### SHORT EXERCISE 1
In the SymPy assumptions thread, when were the new assumptions made a lot faster?
### SHORT EXERCISE 2
List every date and time in the SymPy assumptions thread that is given for when a message was written.
### SHORT EXERCISE 3
Continue the SymPy assumptions thread, starting right after its final sentence.

On Sun, 14 Jun 2020 at 07:10, Aaron Meurer <[email protected]> wrote:
>
> On Sat, Jun 13, 2020 at 5:50 AM Oscar Benjamin
> <[email protected]> wrote:
> >
> > On Sat, 13 Jun 2020 at 00:22, Aaron Meurer <[email protected]> wrote:
> > >
> > > On Sun, Jun 7, 2020 at 4:08 PM Oscar Benjamin
> > > <[email protected]> wrote:
> > > >
> > > > 3. What are the limitation of the new module? Where is it not 
> > > > implemented?
> > > >
> > > > The new assumptions were made a lot faster last Summer. Their slowness
> > > > was one major limitation before. They are still slow in comparison to
> > > > the old assumptions. The real limitation is the fact that the old
> > > > assumptions are used all across the codebase in both elementary
> > > > evaluations and in more complex routines. A huge amount of code would
> > > > need to be changed in order to make it so that general routines like
> > > > "integrate" use the new assumptions.
> > >
> > > The biggest thing that is missing is the other direction, to make
> > > expr.is_integer check ask(Q.integer(expr)). With the improved
> > > performance, this may now be possible to do, although I suspect more
> > > work is still required to make it so we don't slow down SymPy. For
> > > instance, IMO we need a better model of assumptions evaluation so that
> > > we can do fast checks vs. slow checks. The (new) assumptions do
> > > various levels of checks starting from a simple "is this already
> > > assumed" going all the way to a full SAT solve. But there's no way to
> > > limit how far it tries to go to get an answer. It's either all or
> > > nothing.

### MATERIAL

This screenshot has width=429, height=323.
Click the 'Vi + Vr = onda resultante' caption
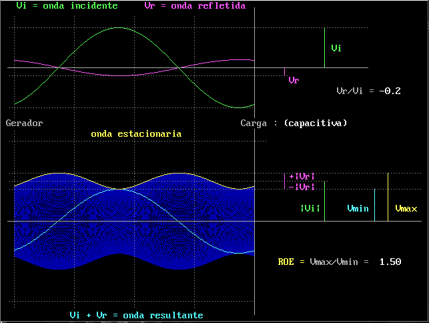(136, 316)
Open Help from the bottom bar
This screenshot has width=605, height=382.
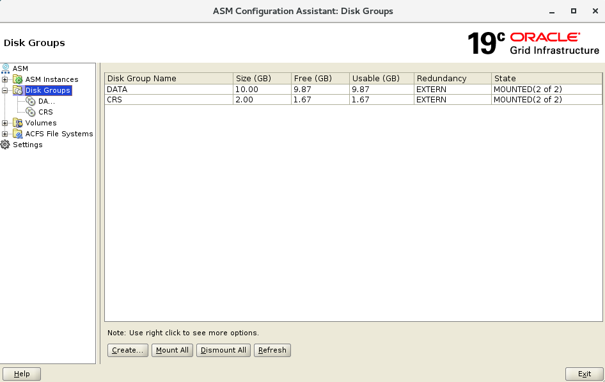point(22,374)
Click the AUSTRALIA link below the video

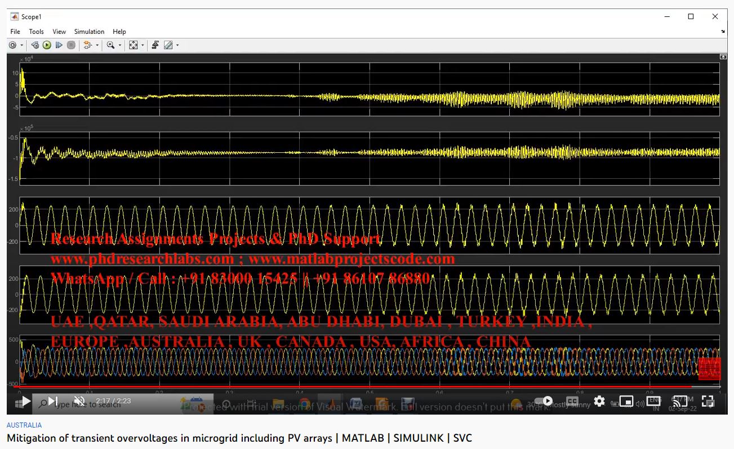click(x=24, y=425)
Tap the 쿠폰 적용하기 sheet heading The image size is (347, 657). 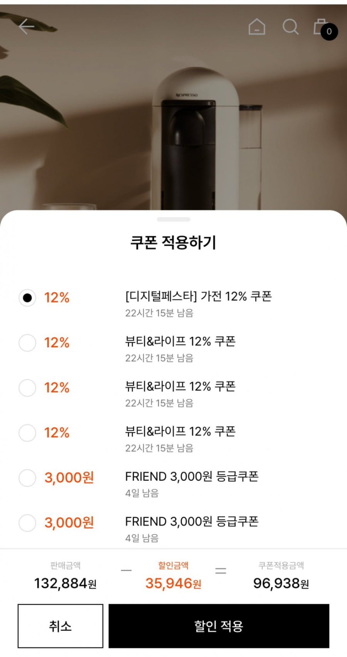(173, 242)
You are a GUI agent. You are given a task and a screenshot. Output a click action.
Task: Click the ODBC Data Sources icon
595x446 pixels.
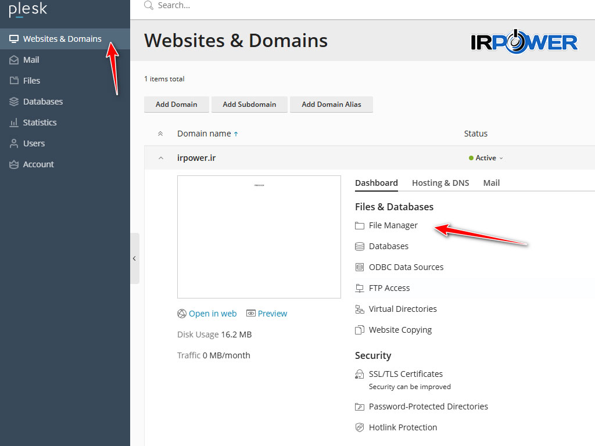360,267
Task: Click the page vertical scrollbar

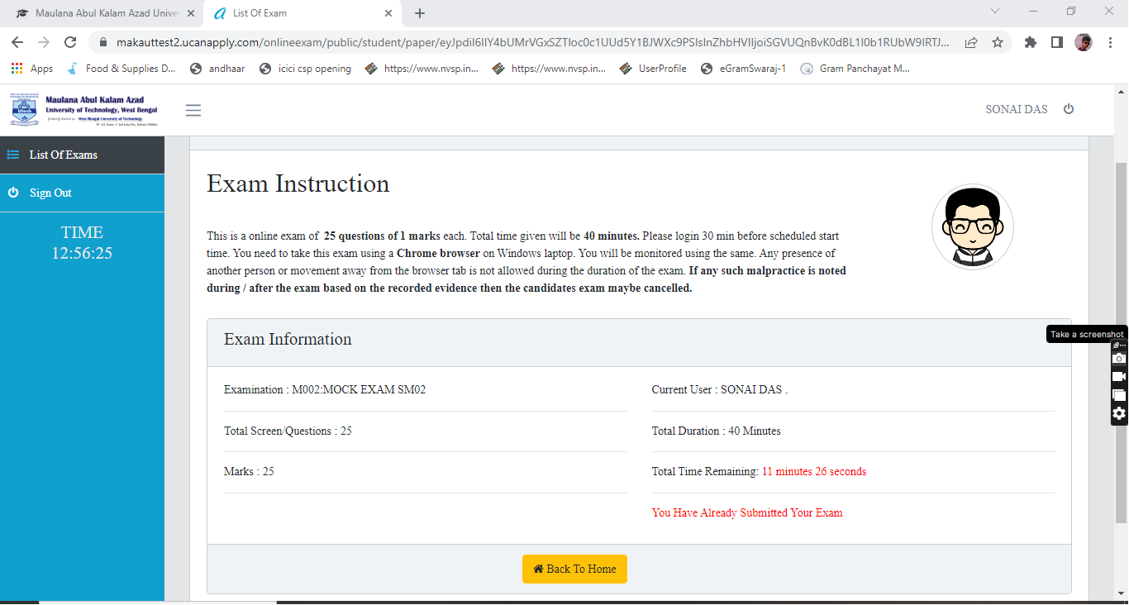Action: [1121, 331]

### TASK OUTPUT 1
Last Summer.

### TASK OUTPUT 2
Sun, 14 Jun 2020 at 07:10; Sat, Jun 13, 2020 at 5:50 AM; Sat, 13 Jun 2020 at 00:22; Sun, Jun 7, 2020 at 4:08 PM

### TASK OUTPUT 3
> >
> > We can't have `expr.is_integer` call `ask(Q.integer(expr))` without
> > first making the new assumptions free standing. At the moment the new
> > assumptions are propped up by the old and depend heavily on them for
> > their queries.
> >
> > The old assumptions for something like `expr.is_integer` are *already*
> > too slow. This is the main cause of slowness when working with large
> > expressions as you can see if you profile e.g. a slow call to expand:
> > https://github.com/sympy/sympy/pull/19485#issuecomment-639416355
>
> I didn't realize that. Do we know which parts are slow? Is it the
> logic in the core, or are the _eval handlers slow? I have a hard time
> reading the graph on that comment.

The call graph is complicated (too complicated? - note that what you
see is already a pruned graph). The key points are that:

1. 99% of the time is spent in expand so we're profiling a slow call to expand.
2. 84% of the time is spent in _ask so the bulk of the time taken by
expand is in the old assumptions
3. 83% of the time is spent in
Expr._eval_is_extended_positive_negative so most of the time is spent
checking e.g. expr.is_positive
4. 86% of the time is spent in evalf so is_positive is slow because it
is attempting to evaluate the expression numerically

You can see where that all happens here:
https://github.com/sympy/sympy/blob/master/sympy/core/expr.py#L888-L918

Note that this is on the handlers at the Expr level so it affects any
subclass that does not override these handlers. This means that
assumptions queries on objects with is_number=True (i.e. those that
can in principle be evalf()ed to a complex number) will very often end
up leading to numerical evaluation. The numerical evaluation seems to
be reliable enough in this usage but it can be slow and fails for
really large/small numbers like

    >>> (exp(exp(exp(exp(100*pi))))-1).is_positive
    OverflowError

You can also see that if numerical evaluation fails but the expression
is evalf()able and is algebraic then the handler will try to construct
its minimal polynomial which can be very expensive. It's rare to hit
this code path (expression is algebraic and evalf's to zero) but when
we do it can lead to a substantial slowdown. From memory there is one
test that depends on using the minimal polynomial and it is something
to do with assumptions on an expression involving the golden ratio.
There is also at least one issue about something being very slow and
it's because it also hits this path.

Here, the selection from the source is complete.